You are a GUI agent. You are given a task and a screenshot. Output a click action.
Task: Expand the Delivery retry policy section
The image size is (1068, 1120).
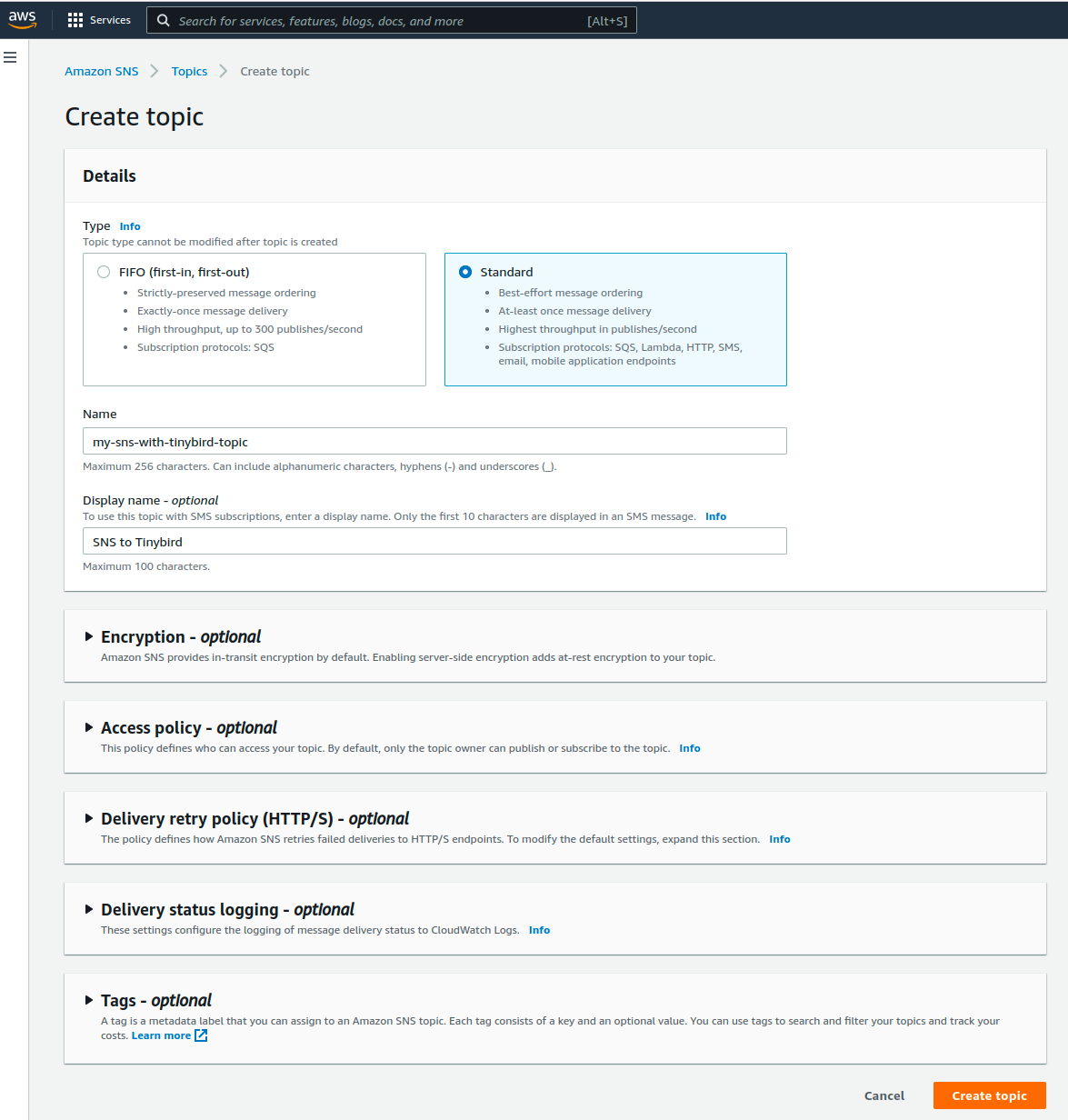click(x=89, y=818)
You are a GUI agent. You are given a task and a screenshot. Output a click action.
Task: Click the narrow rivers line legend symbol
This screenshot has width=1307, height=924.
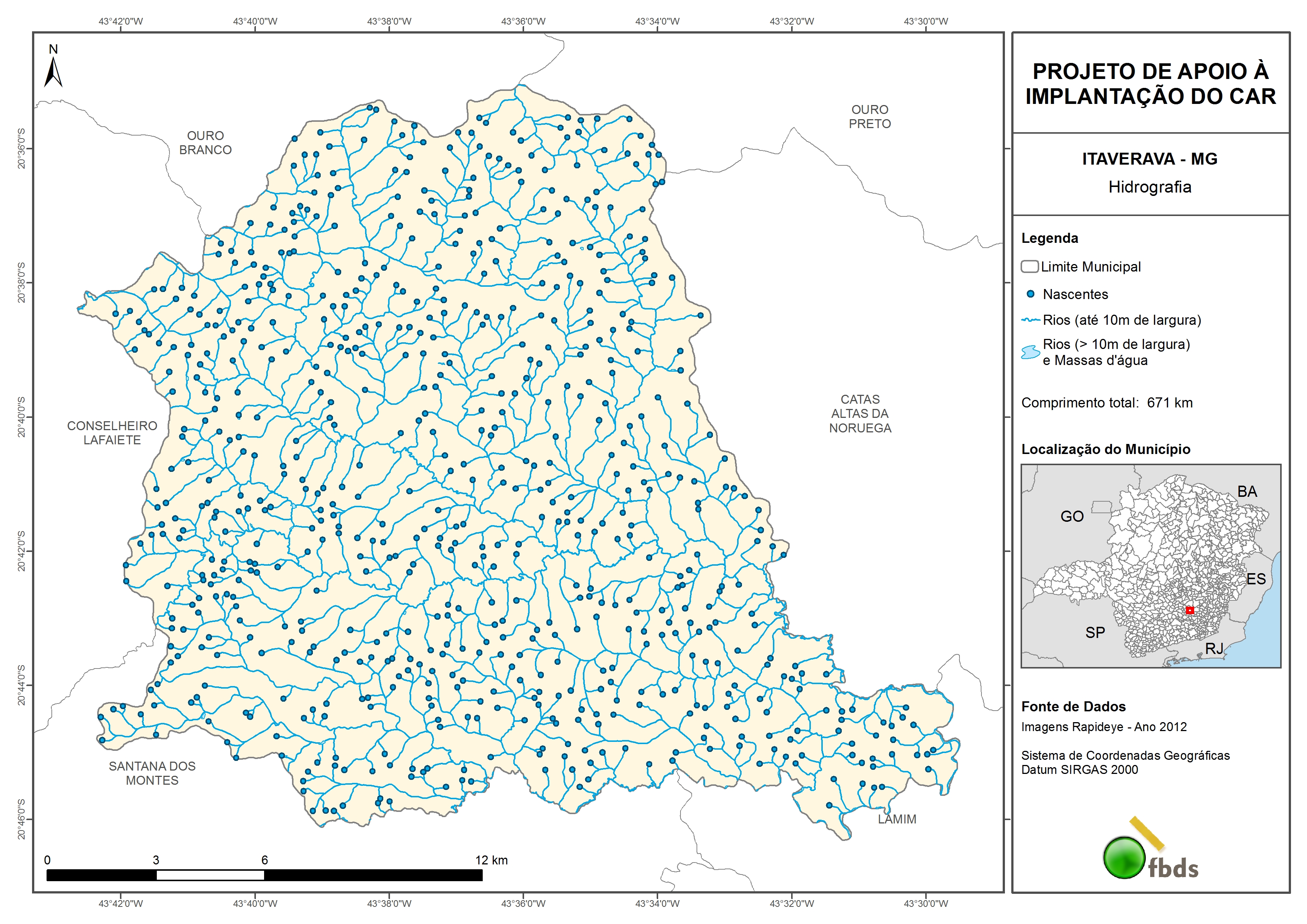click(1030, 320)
━━━
▶ _Work instructions_: Reproduce every line of the entries above verbatim, omitting the pictures.

▶ _Output for this task_:
You are a GUI agent. You are given a task and a screenshot. Output a click action.
Task: Expand the Delivery retry policy section
The image size is (1068, 1120).
click(x=89, y=818)
You are a GUI agent. You are given a task and a screenshot. Output a click action.
Task: Click the narrow rivers line legend symbol
This screenshot has width=1307, height=924.
click(1030, 320)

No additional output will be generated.